Abstract: Hedgehog signaling is aberrantly activated in hematologic malignancies and solid tumors, and targeting it is a promising therapeutic strategy against these cancers. Resistance to clinically available hedgehog-targeted Smoothened inhibitor (SMOi) drugs has become a critical issue in hedgehog-driven cancer treatment. Our previous studies identified inhibition of BET and CDK7 as two epigenetic/transcriptional-targeted therapeutic strategies for overcoming SMOi resistance, providing a promising direction for anti-hedgehog drug development.

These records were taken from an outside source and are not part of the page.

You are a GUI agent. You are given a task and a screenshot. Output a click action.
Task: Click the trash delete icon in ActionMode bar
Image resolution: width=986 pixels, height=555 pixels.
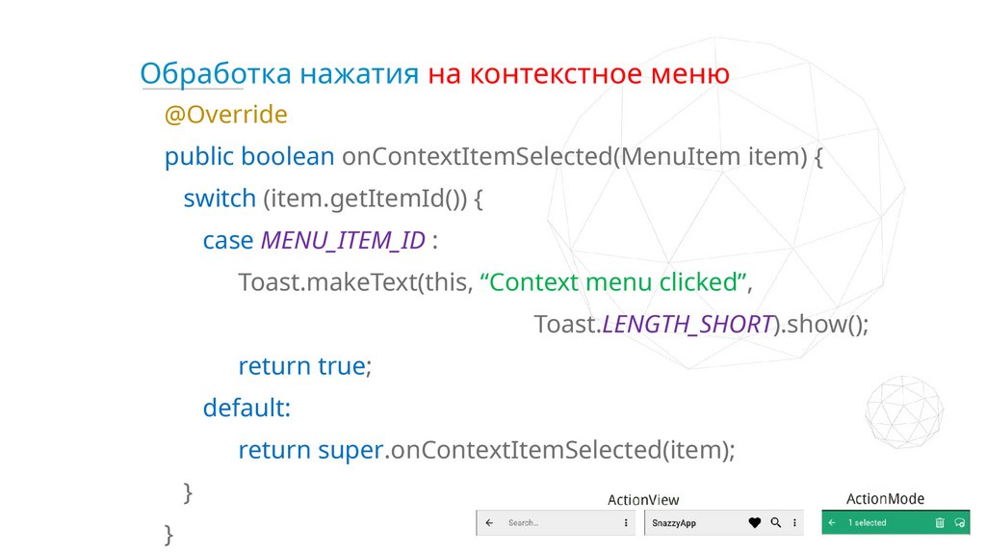[939, 523]
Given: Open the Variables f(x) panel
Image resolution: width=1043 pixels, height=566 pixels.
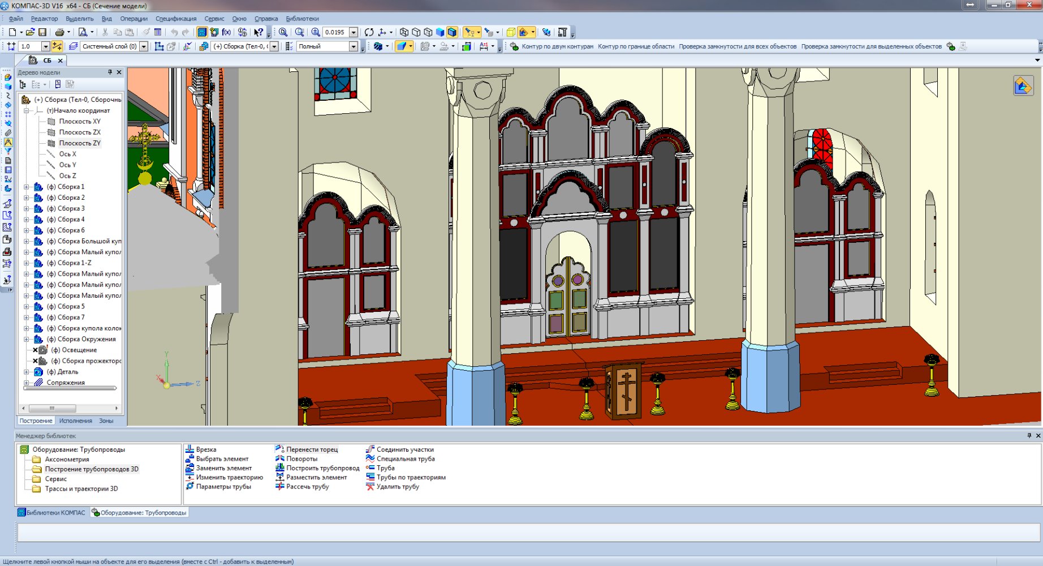Looking at the screenshot, I should (x=226, y=32).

To uncover additional strategies for inhibiting aberrant hedgehog activity, here we performed CRISPR-Cas9 screening with an single-guide RNA library targeting epigenetic and transcriptional modulators in hedgehog-driven medulloblastoma cells, combined with tumor dataset analyses. Structure specific recognition protein 1 (SSRP1), a subunit of facilitates chromatin transcription (FACT) complex, was identified as a hedgehog-induced essential oncogene and therapeutic target in hedgehog-driven cancer. The FACT inhibitor CBL0137, which has entered clinical trials for cancer, effectively suppressed in vitro and in vivo growth of multiple SMOi-responsive and SMOi-resistant hedgehog-driven cancer models. Mechanistically, CBL0137 exerted anti-hedgehog activity by targeting transcription of GLI1 and GLI2, which are core transcription factors of the hedgehog pathway. SSRP1 bound the promoter regions of GLI1 and GLI2, while CBL0137 treatment substantially disrupted these interactions. Moreover, CBL0137 synergized with BET or CDK7 inhibitors to antagonize aberrant hedgehog pathway and growth of hedgehog-driven cancer models. Taken together, these results identify FACT inhibition as a promising epigenetic/transcriptional-targeted therapeutic strategy for treating hedgehog-driven cancers and overcoming SMOi resistance. Significance: This study identifies FACT inhibition as an anti-hedgehog therapeutic strategy for overcoming resistance to Smoothened inhibitors and provides preclinical support for initiating clinical trials of FACT-targeted drug CBL0137 against hedgehog-driven cancers.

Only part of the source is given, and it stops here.